Search term "Laminates": copy each line of the records that contains it.

» **Source data**:
= = = =
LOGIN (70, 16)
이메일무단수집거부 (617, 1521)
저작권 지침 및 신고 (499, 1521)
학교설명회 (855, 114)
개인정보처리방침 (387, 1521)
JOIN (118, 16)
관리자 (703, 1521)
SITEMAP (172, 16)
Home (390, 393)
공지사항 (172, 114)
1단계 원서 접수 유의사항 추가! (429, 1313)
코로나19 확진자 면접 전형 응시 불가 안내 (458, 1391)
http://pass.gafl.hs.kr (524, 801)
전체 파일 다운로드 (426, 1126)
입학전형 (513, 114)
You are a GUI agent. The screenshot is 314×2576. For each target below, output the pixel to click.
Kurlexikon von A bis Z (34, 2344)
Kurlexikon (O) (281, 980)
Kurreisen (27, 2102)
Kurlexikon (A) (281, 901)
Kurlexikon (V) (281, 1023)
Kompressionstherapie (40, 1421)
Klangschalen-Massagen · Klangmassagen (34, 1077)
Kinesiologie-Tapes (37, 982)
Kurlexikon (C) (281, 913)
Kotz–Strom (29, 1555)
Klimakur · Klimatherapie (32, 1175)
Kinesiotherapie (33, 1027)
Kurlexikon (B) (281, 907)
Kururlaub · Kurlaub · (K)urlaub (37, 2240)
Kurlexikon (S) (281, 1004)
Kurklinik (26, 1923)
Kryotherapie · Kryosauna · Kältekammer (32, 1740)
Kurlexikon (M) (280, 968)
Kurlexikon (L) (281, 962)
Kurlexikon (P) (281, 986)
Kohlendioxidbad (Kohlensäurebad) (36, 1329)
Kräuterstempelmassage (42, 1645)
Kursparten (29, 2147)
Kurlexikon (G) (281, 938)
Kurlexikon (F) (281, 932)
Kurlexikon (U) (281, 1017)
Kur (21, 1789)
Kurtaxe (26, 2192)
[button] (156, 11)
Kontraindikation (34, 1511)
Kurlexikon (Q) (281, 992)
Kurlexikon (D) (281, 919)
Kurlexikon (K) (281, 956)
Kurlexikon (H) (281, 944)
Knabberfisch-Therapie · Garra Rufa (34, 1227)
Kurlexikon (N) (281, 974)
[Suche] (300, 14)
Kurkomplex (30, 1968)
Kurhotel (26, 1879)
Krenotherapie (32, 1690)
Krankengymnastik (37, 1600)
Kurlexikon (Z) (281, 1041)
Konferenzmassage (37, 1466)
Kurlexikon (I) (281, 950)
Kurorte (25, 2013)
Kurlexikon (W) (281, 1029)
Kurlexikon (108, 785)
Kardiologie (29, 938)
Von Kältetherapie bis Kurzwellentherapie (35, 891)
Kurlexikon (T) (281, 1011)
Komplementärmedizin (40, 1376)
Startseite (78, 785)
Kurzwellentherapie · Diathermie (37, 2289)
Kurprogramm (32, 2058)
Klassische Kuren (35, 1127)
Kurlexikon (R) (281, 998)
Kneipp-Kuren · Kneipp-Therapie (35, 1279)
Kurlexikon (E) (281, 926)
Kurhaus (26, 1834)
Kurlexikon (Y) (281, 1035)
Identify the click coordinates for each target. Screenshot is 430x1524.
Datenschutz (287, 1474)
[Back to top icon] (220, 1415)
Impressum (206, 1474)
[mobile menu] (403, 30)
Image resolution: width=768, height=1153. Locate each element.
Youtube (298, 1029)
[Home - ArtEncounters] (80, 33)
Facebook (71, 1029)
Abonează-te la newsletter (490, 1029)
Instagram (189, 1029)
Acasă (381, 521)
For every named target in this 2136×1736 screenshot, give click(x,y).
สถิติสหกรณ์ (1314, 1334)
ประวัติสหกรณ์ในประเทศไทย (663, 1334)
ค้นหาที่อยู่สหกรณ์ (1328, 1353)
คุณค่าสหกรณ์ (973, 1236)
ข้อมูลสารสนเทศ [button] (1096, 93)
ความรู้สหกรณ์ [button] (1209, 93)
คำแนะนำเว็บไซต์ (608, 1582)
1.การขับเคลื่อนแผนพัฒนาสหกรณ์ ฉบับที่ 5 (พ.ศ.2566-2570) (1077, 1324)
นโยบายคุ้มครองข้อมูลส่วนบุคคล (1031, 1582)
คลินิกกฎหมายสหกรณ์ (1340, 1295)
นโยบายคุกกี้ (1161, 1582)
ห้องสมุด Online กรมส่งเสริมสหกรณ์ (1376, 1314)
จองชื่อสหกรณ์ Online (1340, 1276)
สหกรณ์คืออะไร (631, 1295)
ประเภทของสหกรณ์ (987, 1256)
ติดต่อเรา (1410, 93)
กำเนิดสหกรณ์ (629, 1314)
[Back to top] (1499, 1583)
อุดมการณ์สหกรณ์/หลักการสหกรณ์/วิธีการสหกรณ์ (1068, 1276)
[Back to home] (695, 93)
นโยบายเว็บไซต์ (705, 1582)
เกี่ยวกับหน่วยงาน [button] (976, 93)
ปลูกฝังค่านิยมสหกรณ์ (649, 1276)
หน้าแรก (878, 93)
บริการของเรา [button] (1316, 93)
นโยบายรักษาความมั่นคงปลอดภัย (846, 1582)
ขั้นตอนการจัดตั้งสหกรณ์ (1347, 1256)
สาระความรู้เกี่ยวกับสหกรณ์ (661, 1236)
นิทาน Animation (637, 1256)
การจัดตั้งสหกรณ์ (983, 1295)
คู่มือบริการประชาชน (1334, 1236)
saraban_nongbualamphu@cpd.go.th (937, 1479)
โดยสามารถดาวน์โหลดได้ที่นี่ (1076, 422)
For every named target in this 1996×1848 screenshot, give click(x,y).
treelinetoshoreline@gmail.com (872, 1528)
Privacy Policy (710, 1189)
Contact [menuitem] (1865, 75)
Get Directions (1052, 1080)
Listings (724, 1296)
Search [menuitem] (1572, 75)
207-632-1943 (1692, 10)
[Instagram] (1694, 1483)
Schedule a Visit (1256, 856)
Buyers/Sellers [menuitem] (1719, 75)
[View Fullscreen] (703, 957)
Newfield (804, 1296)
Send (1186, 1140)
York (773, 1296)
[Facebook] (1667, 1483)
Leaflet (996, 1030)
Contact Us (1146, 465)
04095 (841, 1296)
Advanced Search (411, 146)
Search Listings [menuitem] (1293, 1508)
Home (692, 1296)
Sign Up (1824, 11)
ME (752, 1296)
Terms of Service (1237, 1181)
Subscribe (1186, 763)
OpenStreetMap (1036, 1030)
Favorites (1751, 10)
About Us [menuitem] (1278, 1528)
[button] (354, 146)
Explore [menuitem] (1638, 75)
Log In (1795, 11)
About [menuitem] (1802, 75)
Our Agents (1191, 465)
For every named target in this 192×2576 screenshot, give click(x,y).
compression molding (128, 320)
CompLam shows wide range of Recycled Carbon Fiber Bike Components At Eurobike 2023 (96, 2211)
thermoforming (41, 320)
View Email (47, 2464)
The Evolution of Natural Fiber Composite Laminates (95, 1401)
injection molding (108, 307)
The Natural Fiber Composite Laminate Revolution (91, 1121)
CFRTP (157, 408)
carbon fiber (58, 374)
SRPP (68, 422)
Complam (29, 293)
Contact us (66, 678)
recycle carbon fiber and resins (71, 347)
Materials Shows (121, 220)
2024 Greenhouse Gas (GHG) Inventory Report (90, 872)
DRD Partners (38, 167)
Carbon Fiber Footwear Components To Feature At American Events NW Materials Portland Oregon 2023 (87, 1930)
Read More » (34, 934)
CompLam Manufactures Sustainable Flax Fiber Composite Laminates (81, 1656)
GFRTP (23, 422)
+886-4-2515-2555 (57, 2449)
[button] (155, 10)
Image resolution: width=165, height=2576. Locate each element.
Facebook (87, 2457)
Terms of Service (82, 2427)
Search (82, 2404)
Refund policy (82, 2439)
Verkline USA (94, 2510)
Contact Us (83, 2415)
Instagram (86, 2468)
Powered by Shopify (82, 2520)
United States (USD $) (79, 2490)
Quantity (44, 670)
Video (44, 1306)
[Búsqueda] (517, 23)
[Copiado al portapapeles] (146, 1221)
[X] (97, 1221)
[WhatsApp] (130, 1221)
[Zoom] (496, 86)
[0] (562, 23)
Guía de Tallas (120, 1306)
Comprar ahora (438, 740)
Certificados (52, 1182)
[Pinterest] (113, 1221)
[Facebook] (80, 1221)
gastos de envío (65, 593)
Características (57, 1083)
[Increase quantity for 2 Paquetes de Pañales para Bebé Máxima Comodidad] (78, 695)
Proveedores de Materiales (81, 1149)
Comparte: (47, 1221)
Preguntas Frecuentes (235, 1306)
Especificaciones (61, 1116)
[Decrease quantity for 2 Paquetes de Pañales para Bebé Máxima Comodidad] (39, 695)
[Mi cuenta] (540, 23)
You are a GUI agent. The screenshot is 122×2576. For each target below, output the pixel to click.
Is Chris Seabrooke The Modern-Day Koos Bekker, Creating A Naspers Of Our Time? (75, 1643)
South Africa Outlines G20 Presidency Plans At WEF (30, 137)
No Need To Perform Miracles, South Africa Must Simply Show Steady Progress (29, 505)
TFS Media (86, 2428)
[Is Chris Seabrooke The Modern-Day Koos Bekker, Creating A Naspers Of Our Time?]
= = = =
» **Your response**:
The Evolution of Natural Fiber Composite Laminates (95, 1401)
CompLam Manufactures Sustainable Flax Fiber Composite Laminates (81, 1656)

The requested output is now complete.